* **Assigned task**
The word "Software" occurs in some lines of the data. Return each such line.

* **Supplied entries**
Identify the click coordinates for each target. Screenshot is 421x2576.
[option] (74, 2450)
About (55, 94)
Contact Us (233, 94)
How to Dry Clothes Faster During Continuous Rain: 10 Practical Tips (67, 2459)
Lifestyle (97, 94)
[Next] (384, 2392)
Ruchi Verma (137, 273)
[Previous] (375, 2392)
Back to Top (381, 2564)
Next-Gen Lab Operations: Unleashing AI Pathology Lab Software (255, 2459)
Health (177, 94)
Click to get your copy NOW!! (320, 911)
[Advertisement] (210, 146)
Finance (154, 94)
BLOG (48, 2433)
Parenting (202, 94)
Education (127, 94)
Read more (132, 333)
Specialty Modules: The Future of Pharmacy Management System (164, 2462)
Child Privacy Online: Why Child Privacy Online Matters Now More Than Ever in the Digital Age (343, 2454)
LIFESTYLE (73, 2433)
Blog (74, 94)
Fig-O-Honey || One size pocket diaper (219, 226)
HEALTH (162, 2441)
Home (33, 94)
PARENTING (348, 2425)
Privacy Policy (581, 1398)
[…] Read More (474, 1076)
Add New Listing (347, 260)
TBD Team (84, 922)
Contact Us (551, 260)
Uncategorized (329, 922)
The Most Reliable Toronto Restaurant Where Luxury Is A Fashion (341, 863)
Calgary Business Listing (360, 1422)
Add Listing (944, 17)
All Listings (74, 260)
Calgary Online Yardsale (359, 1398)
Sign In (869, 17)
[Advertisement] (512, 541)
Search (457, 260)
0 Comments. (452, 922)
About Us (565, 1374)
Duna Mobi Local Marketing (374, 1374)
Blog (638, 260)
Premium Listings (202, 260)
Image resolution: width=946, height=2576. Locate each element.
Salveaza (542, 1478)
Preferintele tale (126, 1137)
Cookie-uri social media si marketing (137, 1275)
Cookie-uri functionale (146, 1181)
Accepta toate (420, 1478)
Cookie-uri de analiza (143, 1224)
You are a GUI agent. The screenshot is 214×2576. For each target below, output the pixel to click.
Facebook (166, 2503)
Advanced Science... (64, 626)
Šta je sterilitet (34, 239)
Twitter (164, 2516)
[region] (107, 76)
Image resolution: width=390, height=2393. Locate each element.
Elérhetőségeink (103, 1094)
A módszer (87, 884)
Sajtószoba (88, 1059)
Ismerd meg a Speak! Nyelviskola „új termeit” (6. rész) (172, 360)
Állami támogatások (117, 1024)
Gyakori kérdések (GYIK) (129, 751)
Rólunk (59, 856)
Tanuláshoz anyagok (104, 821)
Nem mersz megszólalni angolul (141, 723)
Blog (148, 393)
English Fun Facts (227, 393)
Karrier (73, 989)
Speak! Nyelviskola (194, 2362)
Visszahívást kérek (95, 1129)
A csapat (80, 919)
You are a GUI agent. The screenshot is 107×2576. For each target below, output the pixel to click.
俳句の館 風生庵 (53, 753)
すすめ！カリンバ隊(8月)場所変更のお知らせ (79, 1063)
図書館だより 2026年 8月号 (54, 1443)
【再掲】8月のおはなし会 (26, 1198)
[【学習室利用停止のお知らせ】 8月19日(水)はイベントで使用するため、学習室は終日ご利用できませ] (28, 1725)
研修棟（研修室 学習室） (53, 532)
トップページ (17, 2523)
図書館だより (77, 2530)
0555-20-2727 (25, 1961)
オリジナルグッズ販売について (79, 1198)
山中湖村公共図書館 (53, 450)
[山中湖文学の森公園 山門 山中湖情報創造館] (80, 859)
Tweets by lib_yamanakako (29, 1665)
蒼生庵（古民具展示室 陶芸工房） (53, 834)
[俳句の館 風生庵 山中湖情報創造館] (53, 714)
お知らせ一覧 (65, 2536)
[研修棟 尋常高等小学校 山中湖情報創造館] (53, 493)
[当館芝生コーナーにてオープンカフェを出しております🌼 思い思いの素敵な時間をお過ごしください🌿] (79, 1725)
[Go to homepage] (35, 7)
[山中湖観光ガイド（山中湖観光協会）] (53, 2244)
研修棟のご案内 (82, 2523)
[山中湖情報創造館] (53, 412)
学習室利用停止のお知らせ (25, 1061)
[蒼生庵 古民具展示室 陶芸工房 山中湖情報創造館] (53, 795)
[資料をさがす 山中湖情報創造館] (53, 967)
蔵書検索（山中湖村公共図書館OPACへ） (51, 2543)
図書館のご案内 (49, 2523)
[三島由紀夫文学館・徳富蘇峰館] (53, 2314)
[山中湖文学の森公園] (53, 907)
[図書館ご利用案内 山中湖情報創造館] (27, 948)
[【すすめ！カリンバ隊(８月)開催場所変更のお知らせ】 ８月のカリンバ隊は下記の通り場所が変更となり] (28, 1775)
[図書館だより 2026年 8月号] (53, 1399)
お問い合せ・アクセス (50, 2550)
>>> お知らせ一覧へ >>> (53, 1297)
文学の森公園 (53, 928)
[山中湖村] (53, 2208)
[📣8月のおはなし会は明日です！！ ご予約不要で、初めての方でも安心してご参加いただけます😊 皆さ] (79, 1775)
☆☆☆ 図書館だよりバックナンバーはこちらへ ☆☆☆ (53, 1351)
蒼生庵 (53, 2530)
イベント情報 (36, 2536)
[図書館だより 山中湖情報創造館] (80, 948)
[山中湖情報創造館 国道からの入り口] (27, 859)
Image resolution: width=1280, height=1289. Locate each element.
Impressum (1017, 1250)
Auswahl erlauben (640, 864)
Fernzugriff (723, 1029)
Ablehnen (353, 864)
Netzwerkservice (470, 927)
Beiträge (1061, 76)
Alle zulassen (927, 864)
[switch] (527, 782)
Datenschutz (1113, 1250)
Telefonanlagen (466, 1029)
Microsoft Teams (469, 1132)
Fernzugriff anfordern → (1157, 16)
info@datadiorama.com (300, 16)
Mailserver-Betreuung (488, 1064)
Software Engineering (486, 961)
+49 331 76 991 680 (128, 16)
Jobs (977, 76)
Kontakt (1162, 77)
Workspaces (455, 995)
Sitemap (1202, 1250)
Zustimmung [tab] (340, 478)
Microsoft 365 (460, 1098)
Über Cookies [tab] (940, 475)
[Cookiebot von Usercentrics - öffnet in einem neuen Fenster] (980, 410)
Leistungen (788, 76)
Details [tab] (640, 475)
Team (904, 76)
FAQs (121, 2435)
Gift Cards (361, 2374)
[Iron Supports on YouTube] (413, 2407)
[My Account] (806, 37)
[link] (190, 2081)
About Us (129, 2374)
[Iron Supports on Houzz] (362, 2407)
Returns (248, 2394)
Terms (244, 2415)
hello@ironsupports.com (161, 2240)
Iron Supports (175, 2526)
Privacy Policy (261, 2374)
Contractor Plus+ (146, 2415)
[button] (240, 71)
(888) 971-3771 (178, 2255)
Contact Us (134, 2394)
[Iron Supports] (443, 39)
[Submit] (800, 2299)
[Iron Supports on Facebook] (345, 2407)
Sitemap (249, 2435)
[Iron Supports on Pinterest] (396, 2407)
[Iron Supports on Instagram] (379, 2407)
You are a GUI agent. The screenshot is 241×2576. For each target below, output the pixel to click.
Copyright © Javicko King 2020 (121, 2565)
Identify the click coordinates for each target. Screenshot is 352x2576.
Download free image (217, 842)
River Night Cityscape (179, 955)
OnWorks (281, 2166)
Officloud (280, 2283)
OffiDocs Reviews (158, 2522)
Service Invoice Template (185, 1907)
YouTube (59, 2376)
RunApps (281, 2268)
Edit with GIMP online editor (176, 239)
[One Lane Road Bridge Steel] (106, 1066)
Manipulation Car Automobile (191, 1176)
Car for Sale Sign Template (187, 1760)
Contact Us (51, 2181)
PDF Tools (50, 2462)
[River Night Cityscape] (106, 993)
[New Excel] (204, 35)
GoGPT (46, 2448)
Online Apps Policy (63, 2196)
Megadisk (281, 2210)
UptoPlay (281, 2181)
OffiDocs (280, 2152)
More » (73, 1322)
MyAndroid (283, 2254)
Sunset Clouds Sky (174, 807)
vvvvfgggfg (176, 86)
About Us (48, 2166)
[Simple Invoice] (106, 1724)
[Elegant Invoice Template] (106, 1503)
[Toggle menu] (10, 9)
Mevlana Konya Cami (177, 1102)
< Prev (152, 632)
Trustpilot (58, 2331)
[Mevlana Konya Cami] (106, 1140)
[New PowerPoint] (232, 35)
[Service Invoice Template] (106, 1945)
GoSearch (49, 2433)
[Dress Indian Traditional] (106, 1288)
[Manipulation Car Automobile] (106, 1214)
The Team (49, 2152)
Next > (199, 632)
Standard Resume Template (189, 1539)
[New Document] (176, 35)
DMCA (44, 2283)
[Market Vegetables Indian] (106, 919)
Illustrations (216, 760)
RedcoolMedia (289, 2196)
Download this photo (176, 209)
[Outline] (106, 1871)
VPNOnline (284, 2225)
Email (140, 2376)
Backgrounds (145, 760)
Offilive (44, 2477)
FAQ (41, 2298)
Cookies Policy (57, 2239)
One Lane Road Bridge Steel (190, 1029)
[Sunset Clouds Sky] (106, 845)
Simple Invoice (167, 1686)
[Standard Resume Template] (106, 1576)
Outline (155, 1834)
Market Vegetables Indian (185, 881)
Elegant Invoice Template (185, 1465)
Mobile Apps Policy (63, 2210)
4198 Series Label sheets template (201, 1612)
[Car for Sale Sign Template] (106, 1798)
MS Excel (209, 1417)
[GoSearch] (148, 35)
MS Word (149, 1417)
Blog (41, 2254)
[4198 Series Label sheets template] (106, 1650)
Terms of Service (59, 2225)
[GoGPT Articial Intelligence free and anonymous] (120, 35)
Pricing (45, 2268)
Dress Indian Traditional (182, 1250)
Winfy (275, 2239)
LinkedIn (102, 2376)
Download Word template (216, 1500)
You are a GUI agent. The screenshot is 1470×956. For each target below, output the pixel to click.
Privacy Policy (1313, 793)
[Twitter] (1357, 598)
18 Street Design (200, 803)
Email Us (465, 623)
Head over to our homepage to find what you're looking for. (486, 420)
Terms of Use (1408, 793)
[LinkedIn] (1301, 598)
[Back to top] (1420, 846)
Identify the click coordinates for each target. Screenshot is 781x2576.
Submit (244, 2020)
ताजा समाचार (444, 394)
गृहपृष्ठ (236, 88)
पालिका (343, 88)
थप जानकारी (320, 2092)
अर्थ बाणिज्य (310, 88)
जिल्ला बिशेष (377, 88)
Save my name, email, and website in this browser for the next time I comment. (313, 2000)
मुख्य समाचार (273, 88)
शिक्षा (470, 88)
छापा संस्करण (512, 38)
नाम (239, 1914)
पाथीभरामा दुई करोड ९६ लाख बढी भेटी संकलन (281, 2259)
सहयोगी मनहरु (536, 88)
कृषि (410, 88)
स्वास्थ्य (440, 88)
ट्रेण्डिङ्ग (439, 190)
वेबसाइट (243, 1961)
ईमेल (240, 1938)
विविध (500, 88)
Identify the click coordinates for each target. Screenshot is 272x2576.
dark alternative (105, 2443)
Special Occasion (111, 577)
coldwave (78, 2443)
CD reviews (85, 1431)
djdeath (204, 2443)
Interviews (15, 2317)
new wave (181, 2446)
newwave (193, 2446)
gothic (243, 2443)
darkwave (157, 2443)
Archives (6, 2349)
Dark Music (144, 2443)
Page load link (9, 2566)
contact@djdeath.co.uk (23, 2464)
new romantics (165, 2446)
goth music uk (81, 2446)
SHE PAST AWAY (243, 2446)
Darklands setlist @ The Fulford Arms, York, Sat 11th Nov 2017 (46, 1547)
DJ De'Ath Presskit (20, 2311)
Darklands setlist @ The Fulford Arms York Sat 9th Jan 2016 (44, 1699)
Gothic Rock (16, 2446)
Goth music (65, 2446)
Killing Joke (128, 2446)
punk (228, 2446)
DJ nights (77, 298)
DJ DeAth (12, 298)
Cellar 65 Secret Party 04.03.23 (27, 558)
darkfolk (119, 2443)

* **Answer to the exercise**
Next-Gen Lab Operations: Unleashing AI Pathology Lab Software (255, 2459)
Software Engineering (486, 961)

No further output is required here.